O petista ainda ressaltou o trabalho do Novo Banco de Desenvolvimento (NDB), o Banco dos Brics. Ele disse que a instituição foi bem-sucedida onde as “instituições de Bretton Woods continuam falhando”. Ele se referia ao sistema comercial internacional estabelecido pelos Estados Unidos e seus aliados em 1944, que na década de 1970 foi modificado pelo fim da paridade do dólar com o ouro. O mandatário brasileiro também voltou a criticar o enriquecimento das nações desenvolvidas às custas dos países pobres.
“Os fluxos financeiros continuam seguindo para nações ricas. É um Plano Marshall às avessas, em que as economias emergentes e em desenvolvimento financiam o mundo desenvolvido”, disse Lula.

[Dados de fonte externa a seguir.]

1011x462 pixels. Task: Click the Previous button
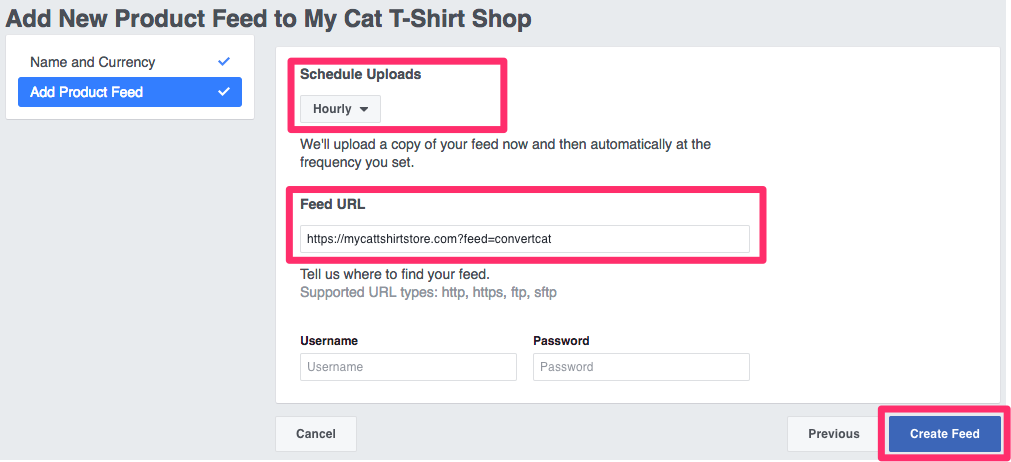point(833,434)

Na avaliação de Rubens Ricupero, as declarações de Lula vão ao encontro às narrativas sino-russas e reforçam a postura antiocidente que os Brics tem adquirido.

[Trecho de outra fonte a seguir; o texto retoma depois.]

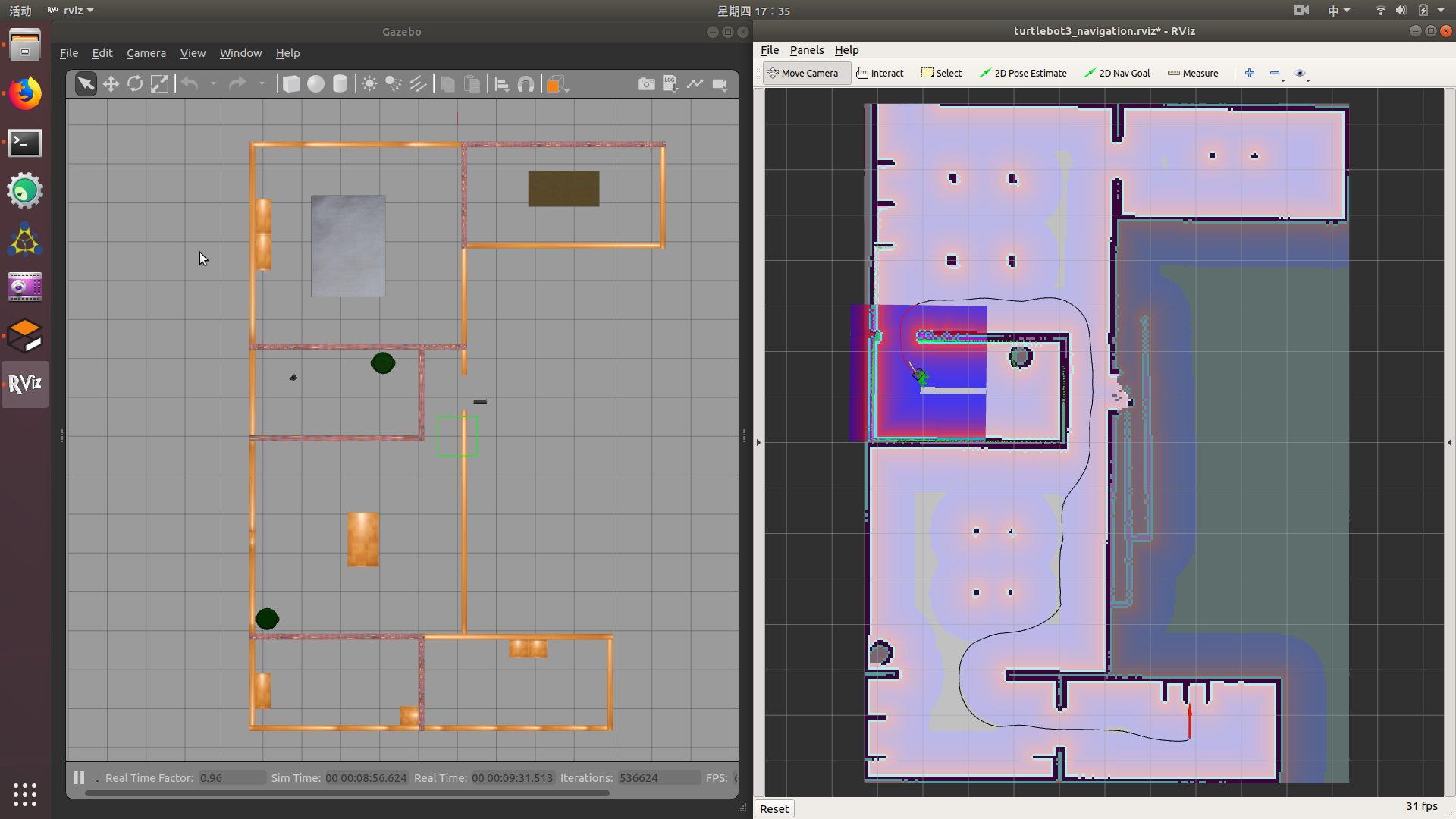Click the Gazebo horizontal scrollbar at bottom

(347, 793)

“Para chineses e russos, os Brics fazem sentido, pois criam a impressão de que esses dois países não carecem de aliados. O que, porém, ganha um país como o Brasil? Não se percebe bem. A não ser reforçar a impressão de que a política externa de Lula é inspirada por um viés antiamericano e antiocidental, de acordo com o conceito da velha esquerda, hostil ao que percebe como o domínio do sistema internacional pelo poder hegemônico dos EUA e seus aliados”, avalia Ricupero.
O professor João Nyegray, da PUCPR, pontua ainda que a presidência do Brasil no Brics deveria se pautar pela defesa da democracia. “A presidência brasileira precisaria vir acompanhada de questões sobre a promoção dos direitos humanos e da democracia. Do contrário, nós seguiremos fazendo parte de um grupo de Estados que vai ser um compartilhamento de resistência à ordem Ocidental”, avalia.
“Há um grupo de países, dentre os quais o segundo maior país das Américas, que está fazendo coro às intenções de países autoritários. Isso preocupa porque o presidente Lula veio de um partido que dizia defender a democracia nas últimas eleições. Mas, além de fazer esse aceno aos países dos Brics, o próprio PT reconheceu Nicolás Maduro como presidente eleito da Venezuela em uma eleição que foi completamente fraudada”, aponta o docente da PUCPR.
Na noite da quinta-feira (24), o governo venezuelano divulgou uma nota afirmando que o Brasil se opôs à entrada de Caracas no bloco do Brics (Brasil, Rússia, Índia, China, África do Sul, Arábia Saudita, Egito, Etiópia, Emirados Árabes Unidos e Irã) e classificando a decisão diplomática como uma agressão.
Interesses da China e da Rússia sobressaem entre os dos demais países
O analista em relações internacionais Cezar Roedel também avalia que mesmo que o Brasil esteja à frente do Brics durante o próximo ano, são os interesses da China e Rússia que devem sobressair nas discussões do grupo.
Na avaliação de Roedel, o Brasil deve acabar cedendo a essas influências. O analista critica ainda a “subserviência da política externa às autocracias” que caracterizam a política externa do presidente Lula, sob a influência do embaixador Celso Amorim.
“Lula e Amorim acreditam em uma nova ordem hipotética, regida por um eixo autocrático, estruturada a partir de uma nova moeda fiduciária, onde o Brasil teria um lugar de “liderança” ou “destaque”. ocorre que na realidade apenas seria uma marionete russo-chinesa”, avalia.
Amorim foi chanceler de Lula em seus primeiros mandatos e nesta gestão petista ocupa o cargo de assessor para assuntos internacionais da Presidência. Apesar do posto a serviço do Palácio do Planalto, Amorim é apontado como o principal articulador da política externa do presidente Lula neste mandato. Foi ele, inclusive, a figura responsável por desenrolar o plano sino-brasileiro por um cessar-fogo na Ucrânia.